Hi @fa-bien , try to share the data you want to plot. People can then share examples with different packages.
Below is a random example with GeoStats.jl + GeoArtifacts.jl:
using GeoStats
using GeoArtifacts
import GLMakie as Mke
# download artifacts from naturalearthdata.com
earth = NaturalEarth.naturalearth1("water")
borders = NaturalEarth.borders()
airports = NaturalEarth.airports()
ports = NaturalEarth.ports()
# initialize viewer with a coarse "raster"
earth |> Upscale(10, 5) |> viewer
# add other elements to the visualization
viz!(borders.geometry, color = "cyan")
viz!(airports.geometry, color = "black", pointsize=4, pointmarker='✈')
viz!(ports.geometry, color = "blue", pointsize=4, pointmarker='⚓')
# display current figure
Mke.current_figure()
If I got it right, you want to make a figure with a 3D perspective of a topography and overlay on it a line network (not such a trivial job). From your words I think you made the first part, the 3D topography view but are struggling to overlay the lines. One workflow for doing this is:
- Prepare the line network to be plotted with
plot3
. For this your lines must have az
dimension (it’s a 3D plot), and that z should match exactly the heights in the topography grid. This strep is accomplished by usinggrdtrack
, which will interpolate the topo grid at the lines location. - Now do a
grdview(...)
followed by aplot3!(output_of_grdtrack, ...)

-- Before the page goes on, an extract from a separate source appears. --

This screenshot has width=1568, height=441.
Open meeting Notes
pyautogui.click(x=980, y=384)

. The zscale and view angle are inherited from those set (automatically or not) in thegrdview
call.
Now the catch is that if the relief is very accentuated (likely not the case from your description), the lines lying on the invisible slopes will still be invisible because the plot3
programs has no hidden lines removal mechanism. The alternative here (2nd workflow) is to create first a flat image (grdimage
+ plot!
) with the topography plus the line network and then drape this image on the 3D view using the draping option of grdview
This is an likewise example, but it uses 3D meshes instead of grids like you want.
Thanks for your answers. What I want is, I believe, simpler. Here is what I have so far:
using GMT
region = (16.30682249561994, 16.337816015500305, 48.19755410811093, 48.21355397447237)

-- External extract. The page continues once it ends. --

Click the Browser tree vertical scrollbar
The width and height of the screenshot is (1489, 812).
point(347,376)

surroundings = grdcut("@earth_relief_01s", region=region)
topographic_background = grdimage(
surroundings,
C=:earth,
proj=:Winkel,
colorbar=true,
)
This shows a 2D topographic map of a small part of a city (the resolution isn’t great but one thing at a time). I would “simply” like to have the street network displayed over this topographic background. I can find street network sources (either shape files or web services) but I have no clue about how to blend both in a way that looks good and that does not require me to draw the shape file “by hand” with street names etc.
All easy up to this point. Plotting shape files is easy. Just read them with
D = gmtread("path/to/shape.shp");
and add to the previous plot with
plot!(D)
Things start to give more work if you want to specify different line thickness for different streets. Then you have to split the D
above by categories and use different line thicknesses. But street names must be plotted by hand meaning that positions and text orientation need to be specified. The plotting is easy (a call to text!

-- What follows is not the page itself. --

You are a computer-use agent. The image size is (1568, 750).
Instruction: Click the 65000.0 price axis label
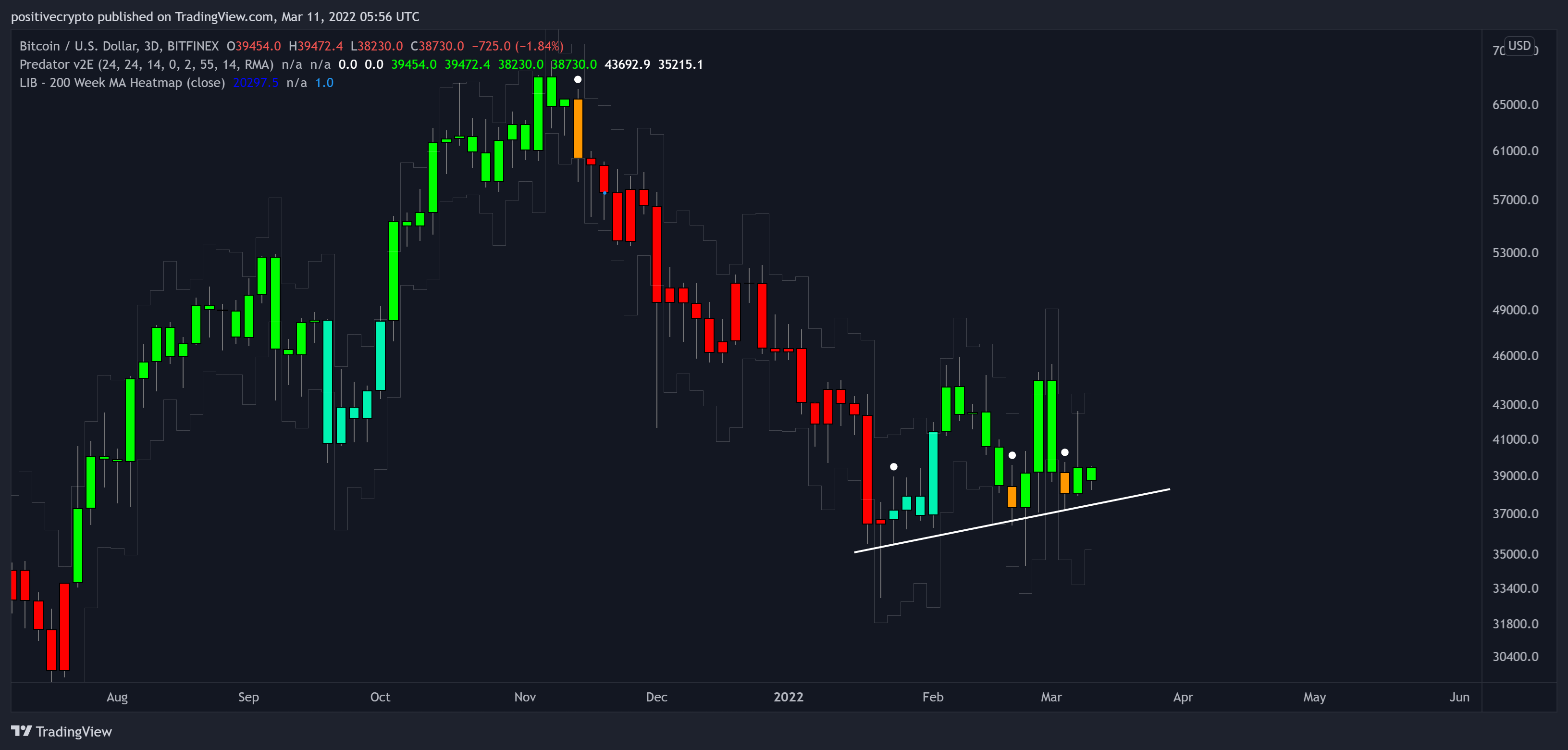(1515, 105)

) but preparing the data … not so much.
At this point you want to have a look at OpenStreetMapX to see if it helps.
Maybe take a look at Tyler
I thought in mentioning that too (but pointing to mosaic ofc ) but that will loose the relief topography info. Maybe a image blend of the OSM image and that topography can be a reasonable solution.
Made a quick test with the draping on 3D topography option. The SRTM topography is really too bumpy at this scale, but not obvious where to get a better one.
using GMT
region = (16.30682249561994, 16.337816015500305, 48.19755410811093, 48.21355397447237);
G = gmtread("@earth_relief_01s", region=region);
I = mosaic(G, provider=:OSM);
grdview(G, drape=I, view=(217,35), zsize=3, show=true)
and now with shading
grdview(G, drape=I, view=(217,35), zsize=3, show=true, shade=true)
Thanks a lot @joa-quim , this is definitely pointing me toward interesting directions!